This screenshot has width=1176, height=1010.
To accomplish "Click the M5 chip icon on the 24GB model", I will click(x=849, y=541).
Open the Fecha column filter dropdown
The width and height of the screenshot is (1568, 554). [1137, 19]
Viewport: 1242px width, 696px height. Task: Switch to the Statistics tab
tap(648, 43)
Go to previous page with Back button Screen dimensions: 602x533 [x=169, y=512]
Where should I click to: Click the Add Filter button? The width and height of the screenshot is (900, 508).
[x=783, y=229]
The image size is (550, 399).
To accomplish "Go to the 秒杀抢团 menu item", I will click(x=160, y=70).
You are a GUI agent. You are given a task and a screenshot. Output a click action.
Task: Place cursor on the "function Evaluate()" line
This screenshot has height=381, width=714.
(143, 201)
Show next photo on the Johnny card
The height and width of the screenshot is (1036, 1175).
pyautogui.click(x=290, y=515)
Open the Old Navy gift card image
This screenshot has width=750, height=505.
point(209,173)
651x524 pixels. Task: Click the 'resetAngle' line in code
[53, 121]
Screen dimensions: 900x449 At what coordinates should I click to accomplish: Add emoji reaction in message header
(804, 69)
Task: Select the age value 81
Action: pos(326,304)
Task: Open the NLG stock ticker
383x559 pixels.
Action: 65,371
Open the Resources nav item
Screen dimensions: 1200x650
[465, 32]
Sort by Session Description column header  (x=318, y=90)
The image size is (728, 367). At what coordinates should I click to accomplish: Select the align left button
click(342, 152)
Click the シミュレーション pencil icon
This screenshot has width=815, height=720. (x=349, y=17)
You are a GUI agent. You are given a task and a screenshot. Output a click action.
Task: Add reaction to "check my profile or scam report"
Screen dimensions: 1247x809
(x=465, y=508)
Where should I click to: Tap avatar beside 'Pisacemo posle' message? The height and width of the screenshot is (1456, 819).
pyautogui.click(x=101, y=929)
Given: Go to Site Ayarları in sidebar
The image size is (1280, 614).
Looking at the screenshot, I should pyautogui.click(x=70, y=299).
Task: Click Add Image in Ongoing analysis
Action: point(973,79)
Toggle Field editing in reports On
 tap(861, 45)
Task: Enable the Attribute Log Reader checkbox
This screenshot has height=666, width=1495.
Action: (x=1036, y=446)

════════════════════

• Requirement:
From the first line to the last, return the material exactly.

• Output for this task:
This screenshot has width=1176, height=1010.
To accomplish "Click the M5 chip icon on the 24GB model", I will click(x=849, y=541).
Open the Fecha column filter dropdown
The width and height of the screenshot is (1568, 554). [1137, 19]
Viewport: 1242px width, 696px height. Task: Switch to the Statistics tab
tap(648, 43)
Go to previous page with Back button Screen dimensions: 602x533 [x=169, y=512]
Where should I click to: Click the Add Filter button? The width and height of the screenshot is (900, 508).
[x=783, y=229]
The image size is (550, 399).
To accomplish "Go to the 秒杀抢团 menu item", I will click(x=160, y=70).
You are a GUI agent. You are given a task and a screenshot. Output a click action.
Task: Place cursor on the "function Evaluate()" line
This screenshot has height=381, width=714.
(143, 201)
Show next photo on the Johnny card
The height and width of the screenshot is (1036, 1175).
pyautogui.click(x=290, y=515)
Open the Old Navy gift card image
This screenshot has width=750, height=505.
point(209,173)
651x524 pixels. Task: Click the 'resetAngle' line in code
[53, 121]
Screen dimensions: 900x449 At what coordinates should I click to accomplish: Add emoji reaction in message header
(804, 69)
Task: Select the age value 81
Action: pos(326,304)
Task: Open the NLG stock ticker
383x559 pixels.
Action: 65,371
Open the Resources nav item
Screen dimensions: 1200x650
[465, 32]
Sort by Session Description column header  (x=318, y=90)
The image size is (728, 367). At what coordinates should I click to accomplish: Select the align left button
click(342, 152)
Click the シミュレーション pencil icon
This screenshot has width=815, height=720. (x=349, y=17)
You are a GUI agent. You are given a task and a screenshot. Output a click action.
Task: Add reaction to "check my profile or scam report"
Screen dimensions: 1247x809
(x=465, y=508)
Where should I click to: Tap avatar beside 'Pisacemo posle' message? The height and width of the screenshot is (1456, 819).
pyautogui.click(x=101, y=929)
Given: Go to Site Ayarları in sidebar
The image size is (1280, 614).
Looking at the screenshot, I should pyautogui.click(x=70, y=299).
Task: Click Add Image in Ongoing analysis
Action: point(973,79)
Toggle Field editing in reports On
 tap(861, 45)
Task: Enable the Attribute Log Reader checkbox
This screenshot has height=666, width=1495.
Action: (x=1036, y=446)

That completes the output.